START Source material

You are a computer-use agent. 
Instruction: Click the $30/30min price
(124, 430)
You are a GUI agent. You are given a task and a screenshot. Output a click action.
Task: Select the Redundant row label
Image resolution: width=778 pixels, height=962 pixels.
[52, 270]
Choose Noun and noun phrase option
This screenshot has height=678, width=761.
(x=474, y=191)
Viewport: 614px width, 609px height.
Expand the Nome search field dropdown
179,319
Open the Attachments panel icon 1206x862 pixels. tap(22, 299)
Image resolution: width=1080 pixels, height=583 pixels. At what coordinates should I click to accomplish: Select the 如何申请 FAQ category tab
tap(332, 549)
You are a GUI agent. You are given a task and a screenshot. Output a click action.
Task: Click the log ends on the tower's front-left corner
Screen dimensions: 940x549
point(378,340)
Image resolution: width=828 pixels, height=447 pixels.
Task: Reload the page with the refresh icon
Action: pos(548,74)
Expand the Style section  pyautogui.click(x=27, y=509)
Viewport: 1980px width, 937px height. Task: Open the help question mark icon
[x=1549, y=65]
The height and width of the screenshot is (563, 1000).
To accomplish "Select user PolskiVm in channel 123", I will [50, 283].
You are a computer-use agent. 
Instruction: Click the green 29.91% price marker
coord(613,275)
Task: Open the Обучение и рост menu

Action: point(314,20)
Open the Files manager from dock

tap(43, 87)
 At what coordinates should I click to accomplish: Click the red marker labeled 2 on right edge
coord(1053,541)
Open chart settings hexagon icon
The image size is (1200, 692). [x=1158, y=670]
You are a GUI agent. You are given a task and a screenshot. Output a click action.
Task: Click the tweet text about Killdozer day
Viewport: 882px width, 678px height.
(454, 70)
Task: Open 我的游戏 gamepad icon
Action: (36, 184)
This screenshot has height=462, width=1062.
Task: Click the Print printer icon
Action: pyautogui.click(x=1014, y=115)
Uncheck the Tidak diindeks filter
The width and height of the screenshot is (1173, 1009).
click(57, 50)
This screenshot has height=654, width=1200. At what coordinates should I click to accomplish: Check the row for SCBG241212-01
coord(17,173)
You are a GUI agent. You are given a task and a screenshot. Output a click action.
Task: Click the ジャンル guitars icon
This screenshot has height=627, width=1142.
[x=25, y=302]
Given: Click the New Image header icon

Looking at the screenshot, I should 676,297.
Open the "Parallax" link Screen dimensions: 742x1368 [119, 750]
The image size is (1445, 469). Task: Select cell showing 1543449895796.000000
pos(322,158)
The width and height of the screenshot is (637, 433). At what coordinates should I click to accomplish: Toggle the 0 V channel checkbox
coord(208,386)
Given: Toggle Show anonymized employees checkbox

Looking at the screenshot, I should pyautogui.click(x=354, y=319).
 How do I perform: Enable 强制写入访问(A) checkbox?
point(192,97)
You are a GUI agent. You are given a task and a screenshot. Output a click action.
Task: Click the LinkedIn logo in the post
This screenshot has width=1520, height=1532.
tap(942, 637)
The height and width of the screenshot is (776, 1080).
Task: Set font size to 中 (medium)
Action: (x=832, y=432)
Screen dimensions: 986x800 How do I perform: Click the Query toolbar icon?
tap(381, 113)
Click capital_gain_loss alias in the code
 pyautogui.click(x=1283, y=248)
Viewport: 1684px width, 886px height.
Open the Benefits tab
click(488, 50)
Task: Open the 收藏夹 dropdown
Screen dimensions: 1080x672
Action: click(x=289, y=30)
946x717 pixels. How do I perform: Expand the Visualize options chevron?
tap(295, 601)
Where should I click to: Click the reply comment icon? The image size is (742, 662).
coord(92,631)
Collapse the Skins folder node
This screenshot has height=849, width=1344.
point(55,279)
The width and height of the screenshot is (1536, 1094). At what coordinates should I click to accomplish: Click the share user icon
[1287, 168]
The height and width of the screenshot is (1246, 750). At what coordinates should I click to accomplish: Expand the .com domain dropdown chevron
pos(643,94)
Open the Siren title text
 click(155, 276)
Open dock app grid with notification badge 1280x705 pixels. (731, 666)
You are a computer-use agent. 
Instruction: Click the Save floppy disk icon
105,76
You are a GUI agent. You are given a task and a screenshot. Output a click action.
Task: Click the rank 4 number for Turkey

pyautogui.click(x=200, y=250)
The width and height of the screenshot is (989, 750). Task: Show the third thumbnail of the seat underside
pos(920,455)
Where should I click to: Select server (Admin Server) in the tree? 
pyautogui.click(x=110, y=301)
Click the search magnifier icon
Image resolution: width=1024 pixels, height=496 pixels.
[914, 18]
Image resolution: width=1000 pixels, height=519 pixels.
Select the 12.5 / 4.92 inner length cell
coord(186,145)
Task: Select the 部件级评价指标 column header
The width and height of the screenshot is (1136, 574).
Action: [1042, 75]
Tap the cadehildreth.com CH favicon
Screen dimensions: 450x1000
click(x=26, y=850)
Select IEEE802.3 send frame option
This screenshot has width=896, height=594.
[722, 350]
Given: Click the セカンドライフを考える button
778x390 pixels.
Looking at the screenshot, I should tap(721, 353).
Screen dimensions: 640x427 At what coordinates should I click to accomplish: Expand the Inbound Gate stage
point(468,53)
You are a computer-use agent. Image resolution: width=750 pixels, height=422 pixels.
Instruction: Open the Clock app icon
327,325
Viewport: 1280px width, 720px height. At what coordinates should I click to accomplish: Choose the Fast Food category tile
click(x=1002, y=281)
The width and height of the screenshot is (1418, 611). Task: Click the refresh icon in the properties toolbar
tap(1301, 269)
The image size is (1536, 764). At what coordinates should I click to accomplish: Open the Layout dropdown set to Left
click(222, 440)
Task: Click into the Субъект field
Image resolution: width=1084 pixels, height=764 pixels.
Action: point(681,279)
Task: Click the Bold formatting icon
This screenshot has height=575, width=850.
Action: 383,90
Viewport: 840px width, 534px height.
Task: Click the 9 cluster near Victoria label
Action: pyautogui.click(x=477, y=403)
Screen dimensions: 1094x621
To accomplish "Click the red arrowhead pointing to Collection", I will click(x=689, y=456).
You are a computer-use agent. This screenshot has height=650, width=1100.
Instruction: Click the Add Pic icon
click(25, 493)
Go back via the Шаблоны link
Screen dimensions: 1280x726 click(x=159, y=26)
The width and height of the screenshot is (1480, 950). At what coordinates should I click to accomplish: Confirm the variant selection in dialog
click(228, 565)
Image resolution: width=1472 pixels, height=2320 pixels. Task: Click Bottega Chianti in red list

END Source material

Aim of the task: Transcribe each line of the data above, unaltered, from the one where "Uncheck the Tidak diindeks filter" appears to the one where "Open dock app" appears, inclusive of both.

Completed exercise:
Uncheck the Tidak diindeks filter
The width and height of the screenshot is (1173, 1009).
click(57, 50)
This screenshot has height=654, width=1200. At what coordinates should I click to accomplish: Check the row for SCBG241212-01
coord(17,173)
You are a GUI agent. You are given a task and a screenshot. Output a click action.
Task: Click the ジャンル guitars icon
This screenshot has height=627, width=1142.
[x=25, y=302]
Given: Click the New Image header icon

Looking at the screenshot, I should 676,297.
Open the "Parallax" link Screen dimensions: 742x1368 [119, 750]
The image size is (1445, 469). Task: Select cell showing 1543449895796.000000
pos(322,158)
The width and height of the screenshot is (637, 433). At what coordinates should I click to accomplish: Toggle the 0 V channel checkbox
coord(208,386)
Given: Toggle Show anonymized employees checkbox

Looking at the screenshot, I should pyautogui.click(x=354, y=319).
 How do I perform: Enable 强制写入访问(A) checkbox?
point(192,97)
You are a GUI agent. You are given a task and a screenshot. Output a click action.
Task: Click the LinkedIn logo in the post
This screenshot has width=1520, height=1532.
tap(942, 637)
The height and width of the screenshot is (776, 1080).
Task: Set font size to 中 (medium)
Action: (x=832, y=432)
Screen dimensions: 986x800 How do I perform: Click the Query toolbar icon?
tap(381, 113)
Click capital_gain_loss alias in the code
 pyautogui.click(x=1283, y=248)
Viewport: 1684px width, 886px height.
Open the Benefits tab
click(488, 50)
Task: Open the 收藏夹 dropdown
Screen dimensions: 1080x672
Action: click(x=289, y=30)
946x717 pixels. How do I perform: Expand the Visualize options chevron?
tap(295, 601)
Where should I click to: Click the reply comment icon? The image size is (742, 662).
coord(92,631)
Collapse the Skins folder node
This screenshot has height=849, width=1344.
point(55,279)
The width and height of the screenshot is (1536, 1094). At what coordinates should I click to accomplish: Click the share user icon
[1287, 168]
The height and width of the screenshot is (1246, 750). At what coordinates should I click to accomplish: Expand the .com domain dropdown chevron
pos(643,94)
Open the Siren title text
 click(155, 276)
Open dock app grid with notification badge 1280x705 pixels. (731, 666)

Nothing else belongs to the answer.